• Brief:
Please convert the listing below into a Markdown table with the columns Row and Line. Give each non-blank line its own numbered row and leave out the blank lines.

• Data for the task:
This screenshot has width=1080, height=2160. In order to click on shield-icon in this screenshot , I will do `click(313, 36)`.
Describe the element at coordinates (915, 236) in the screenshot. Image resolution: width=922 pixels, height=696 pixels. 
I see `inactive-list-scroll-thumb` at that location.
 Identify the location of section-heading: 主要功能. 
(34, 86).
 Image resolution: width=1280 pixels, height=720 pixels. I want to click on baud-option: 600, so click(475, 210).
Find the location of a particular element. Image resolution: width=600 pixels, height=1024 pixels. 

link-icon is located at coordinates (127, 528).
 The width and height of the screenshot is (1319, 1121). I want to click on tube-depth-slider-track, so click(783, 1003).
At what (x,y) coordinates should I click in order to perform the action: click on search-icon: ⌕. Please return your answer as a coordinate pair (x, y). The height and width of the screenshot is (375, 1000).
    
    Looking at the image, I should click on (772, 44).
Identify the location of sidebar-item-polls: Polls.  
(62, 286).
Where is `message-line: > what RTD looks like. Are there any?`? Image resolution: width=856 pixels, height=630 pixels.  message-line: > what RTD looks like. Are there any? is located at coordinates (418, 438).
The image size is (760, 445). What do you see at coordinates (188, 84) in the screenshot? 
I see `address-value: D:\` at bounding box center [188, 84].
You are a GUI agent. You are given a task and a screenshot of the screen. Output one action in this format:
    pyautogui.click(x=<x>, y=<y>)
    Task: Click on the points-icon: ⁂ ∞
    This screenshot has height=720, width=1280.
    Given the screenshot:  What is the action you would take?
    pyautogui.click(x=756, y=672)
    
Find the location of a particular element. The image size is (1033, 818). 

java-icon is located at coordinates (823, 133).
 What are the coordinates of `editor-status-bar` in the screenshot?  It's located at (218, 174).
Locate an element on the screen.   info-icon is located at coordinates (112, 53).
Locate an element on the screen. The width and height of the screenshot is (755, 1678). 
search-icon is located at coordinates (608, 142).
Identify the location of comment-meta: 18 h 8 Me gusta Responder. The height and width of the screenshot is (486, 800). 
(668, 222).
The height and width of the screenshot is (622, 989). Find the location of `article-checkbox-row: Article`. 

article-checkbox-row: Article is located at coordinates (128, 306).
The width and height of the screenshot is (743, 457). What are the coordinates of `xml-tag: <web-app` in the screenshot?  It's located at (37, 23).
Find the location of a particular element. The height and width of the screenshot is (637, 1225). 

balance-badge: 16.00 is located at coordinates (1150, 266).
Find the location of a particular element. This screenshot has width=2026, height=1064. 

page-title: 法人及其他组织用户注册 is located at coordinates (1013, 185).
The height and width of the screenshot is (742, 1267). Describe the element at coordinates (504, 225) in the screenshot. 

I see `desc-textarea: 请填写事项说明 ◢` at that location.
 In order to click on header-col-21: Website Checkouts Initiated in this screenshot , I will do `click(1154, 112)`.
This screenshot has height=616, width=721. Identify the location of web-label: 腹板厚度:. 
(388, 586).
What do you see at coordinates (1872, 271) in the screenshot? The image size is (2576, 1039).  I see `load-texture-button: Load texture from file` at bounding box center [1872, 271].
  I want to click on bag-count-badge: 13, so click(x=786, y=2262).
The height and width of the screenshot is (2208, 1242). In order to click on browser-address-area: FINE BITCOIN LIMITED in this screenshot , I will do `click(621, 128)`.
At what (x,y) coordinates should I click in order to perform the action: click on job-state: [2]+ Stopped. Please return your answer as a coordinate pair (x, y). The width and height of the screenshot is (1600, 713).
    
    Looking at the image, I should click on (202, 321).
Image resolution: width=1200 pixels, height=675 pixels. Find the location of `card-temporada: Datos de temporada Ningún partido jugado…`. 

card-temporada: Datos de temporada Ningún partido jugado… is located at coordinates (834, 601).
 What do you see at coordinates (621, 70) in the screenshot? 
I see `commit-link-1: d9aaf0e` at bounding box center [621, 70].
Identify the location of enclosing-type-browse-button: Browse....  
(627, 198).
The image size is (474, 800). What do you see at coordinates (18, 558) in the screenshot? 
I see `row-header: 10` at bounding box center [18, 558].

• Answer to the problem:
| Row | Line |
|---|---|
| 1 | This screenshot has width=1080, height=2160. In order to click on shield-icon in this screenshot , I will do `click(313, 36)`. |
| 2 | Describe the element at coordinates (915, 236) in the screenshot. Image resolution: width=922 pixels, height=696 pixels.  |
| 3 | I see `inactive-list-scroll-thumb` at that location. |
| 4 |  Identify the location of section-heading: 主要功能.  |
| 5 | (34, 86). |
| 6 |  Image resolution: width=1280 pixels, height=720 pixels. I want to click on baud-option: 600, so click(475, 210). |
| 7 | Find the location of a particular element. Image resolution: width=600 pixels, height=1024 pixels.  |
| 8 | link-icon is located at coordinates (127, 528). |
| 9 |  The width and height of the screenshot is (1319, 1121). I want to click on tube-depth-slider-track, so click(783, 1003). |
| 10 | At what (x,y) coordinates should I click in order to perform the action: click on search-icon: ⌕. Please return your answer as a coordinate pair (x, y). The height and width of the screenshot is (375, 1000). |
| 11 |     Looking at the image, I should click on (772, 44). |
| 12 | Identify the location of sidebar-item-polls: Polls.   |
| 13 | (62, 286). |
| 14 | Where is `message-line: > what RTD looks like. Are there any?`? Image resolution: width=856 pixels, height=630 pixels.  message-line: > what RTD looks like. Are there any? is located at coordinates (418, 438). |
| 15 | The image size is (760, 445). What do you see at coordinates (188, 84) in the screenshot?  |
| 16 | I see `address-value: D:\` at bounding box center [188, 84]. |
| 17 | You are a GUI agent. You are given a task and a screenshot of the screen. Output one action in this format: |
| 18 |     pyautogui.click(x=<x>, y=<y>) |
| 19 |     Task: Click on the points-icon: ⁂ ∞ |
| 20 |     This screenshot has height=720, width=1280. |
| 21 |     Given the screenshot:  What is the action you would take? |
| 22 |     pyautogui.click(x=756, y=672) |
| 23 | Find the location of a particular element. The image size is (1033, 818).  |
| 24 | java-icon is located at coordinates (823, 133). |
| 25 |  What are the coordinates of `editor-status-bar` in the screenshot?  It's located at (218, 174). |
| 26 | Locate an element on the screen.   info-icon is located at coordinates (112, 53). |
| 27 | Locate an element on the screen. The width and height of the screenshot is (755, 1678).  |
| 28 | search-icon is located at coordinates (608, 142). |
| 29 | Identify the location of comment-meta: 18 h 8 Me gusta Responder. The height and width of the screenshot is (486, 800).  |
| 30 | (668, 222). |
| 31 | The height and width of the screenshot is (622, 989). Find the location of `article-checkbox-row: Article`.  |
| 32 | article-checkbox-row: Article is located at coordinates (128, 306). |
| 33 | The width and height of the screenshot is (743, 457). What are the coordinates of `xml-tag: <web-app` in the screenshot?  It's located at (37, 23). |
| 34 | Find the location of a particular element. The height and width of the screenshot is (637, 1225).  |
| 35 | balance-badge: 16.00 is located at coordinates (1150, 266). |
| 36 | Find the location of a particular element. This screenshot has width=2026, height=1064.  |
| 37 | page-title: 法人及其他组织用户注册 is located at coordinates (1013, 185). |
| 38 | The height and width of the screenshot is (742, 1267). Describe the element at coordinates (504, 225) in the screenshot.  |
| 39 | I see `desc-textarea: 请填写事项说明 ◢` at that location. |
| 40 |  In order to click on header-col-21: Website Checkouts Initiated in this screenshot , I will do `click(1154, 112)`. |
| 41 | This screenshot has height=616, width=721. Identify the location of web-label: 腹板厚度:.  |
| 42 | (388, 586). |
| 43 | What do you see at coordinates (1872, 271) in the screenshot? The image size is (2576, 1039).  I see `load-texture-button: Load texture from file` at bounding box center [1872, 271]. |
| 44 |   I want to click on bag-count-badge: 13, so click(x=786, y=2262). |
| 45 | The height and width of the screenshot is (2208, 1242). In order to click on browser-address-area: FINE BITCOIN LIMITED in this screenshot , I will do `click(621, 128)`. |
| 46 | At what (x,y) coordinates should I click in order to perform the action: click on job-state: [2]+ Stopped. Please return your answer as a coordinate pair (x, y). The width and height of the screenshot is (1600, 713). |
| 47 |     Looking at the image, I should click on (202, 321). |
| 48 | Image resolution: width=1200 pixels, height=675 pixels. Find the location of `card-temporada: Datos de temporada Ningún partido jugado…`.  |
| 49 | card-temporada: Datos de temporada Ningún partido jugado… is located at coordinates (834, 601). |
| 50 |  What do you see at coordinates (621, 70) in the screenshot?  |
| 51 | I see `commit-link-1: d9aaf0e` at bounding box center [621, 70]. |
| 52 | Identify the location of enclosing-type-browse-button: Browse....   |
| 53 | (627, 198). |
| 54 | The image size is (474, 800). What do you see at coordinates (18, 558) in the screenshot?  |
| 55 | I see `row-header: 10` at bounding box center [18, 558]. |